With McLaren's recent announcement to build a £50m factory in Rotherham to manufacture its carbonfibre chassis, we caught up with boss Mike Flewitt to find out the reasons behind the move.
What's your key reason bringing chassis manufacture in house?
We want to have control of all technologies we believe are core to McLaren - and lightweight composite construction is one of the most important. We still have a good relationship with our Austrian supplier, and we'll keep working with them. They'll build chassis for our existing models and the car we're launching next month at Geneva. But as you've heard, we ultimately expect to be able to make savings of about £10 million a year by buildings our own chassis.
Will this allow you to develop your chassis further?

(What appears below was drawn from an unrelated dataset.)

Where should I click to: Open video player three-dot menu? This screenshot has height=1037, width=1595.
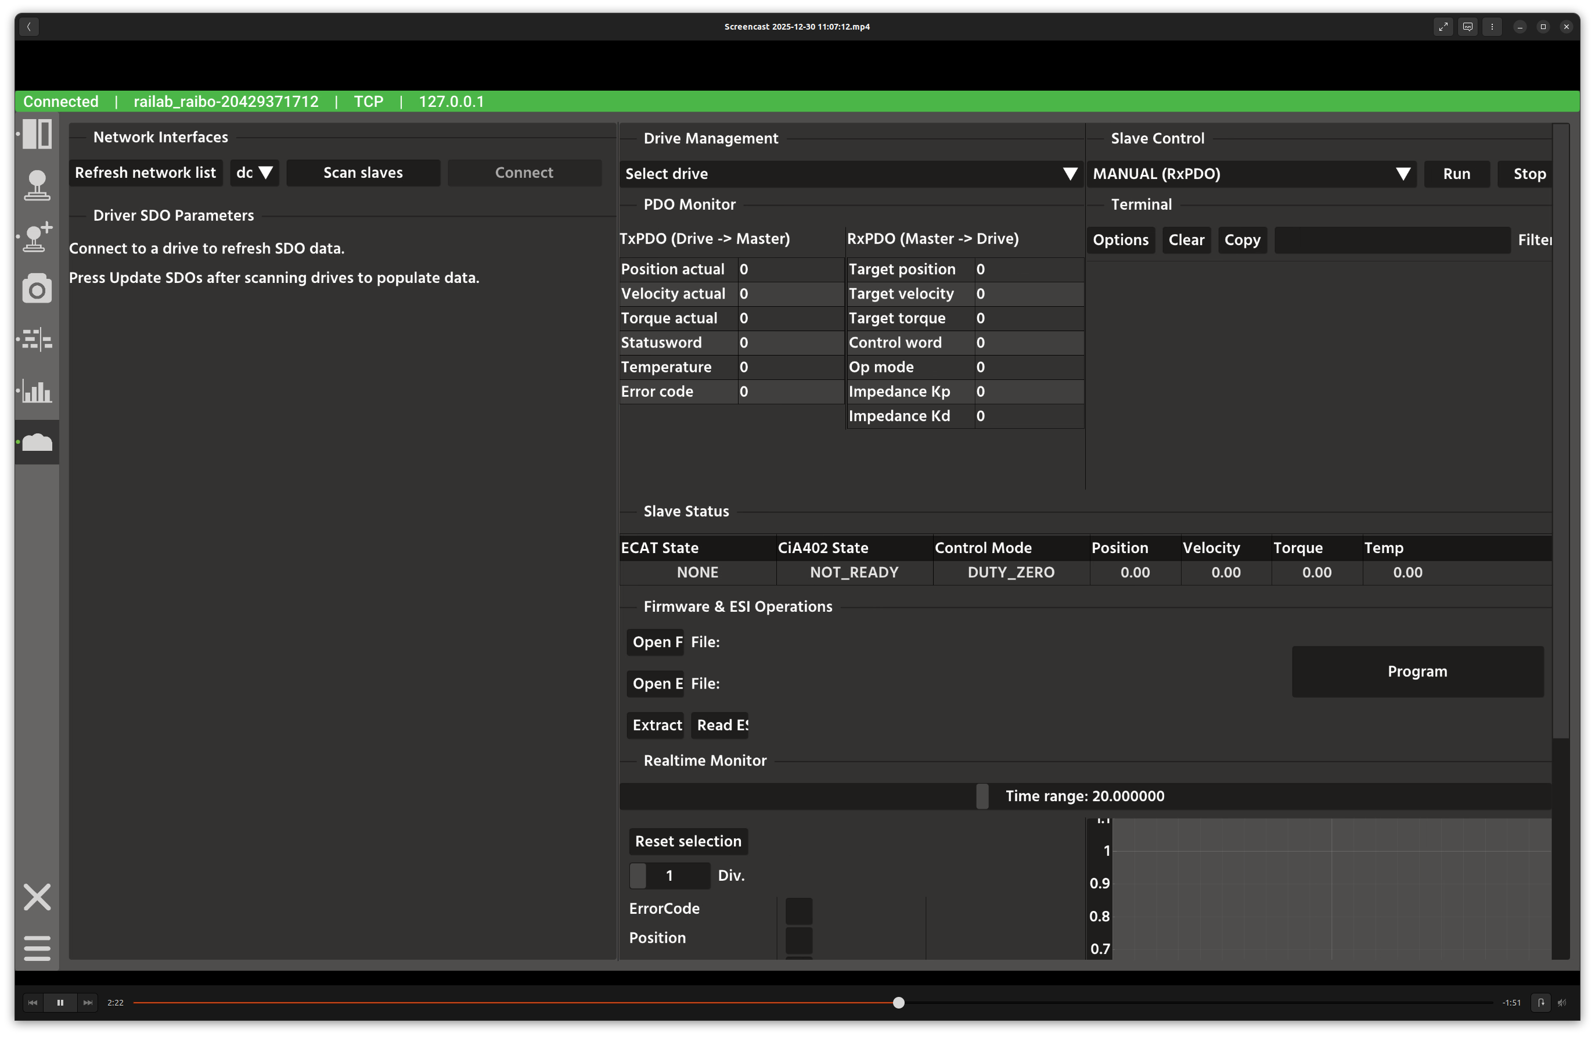1492,27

It will. We've already produced several versions since the original design in the 12C, and we expect to do more. By 2022 we plan to launch 15 all-new cars - the first will be the Geneva car - and half of them will be hybridised. We want to offset the extra weight of a hybrid powertrains with savings elsewhere, and chassis development is going to be an important part of that.
How might the chassis change?
If you look at racing car design, they don't have the front and rear aluminium subframes we currently use in our cars, mainly for refinement purposes. Instead they bolt major components directly into the composite structure. It's hard to imagine us doing that for today's road cars, but our new hybrid powertrains might give us opportunities along those lines.
Does it really matter to keep the weight of your hybrids so low?
We believe it does. I often wish we were in a lightweight race, rather than a power race. Light weight gives you advantages in every area, not just performance, and we'll fight to keep the advantage we already have in this area.
Does this deal have any connection with Brexit?
None whatsoever. We've been looking at doing this for two years and we considered a number of possibilities before deciding on this one. But we're proud of the fact that it will lift British content of our cars to about 58%.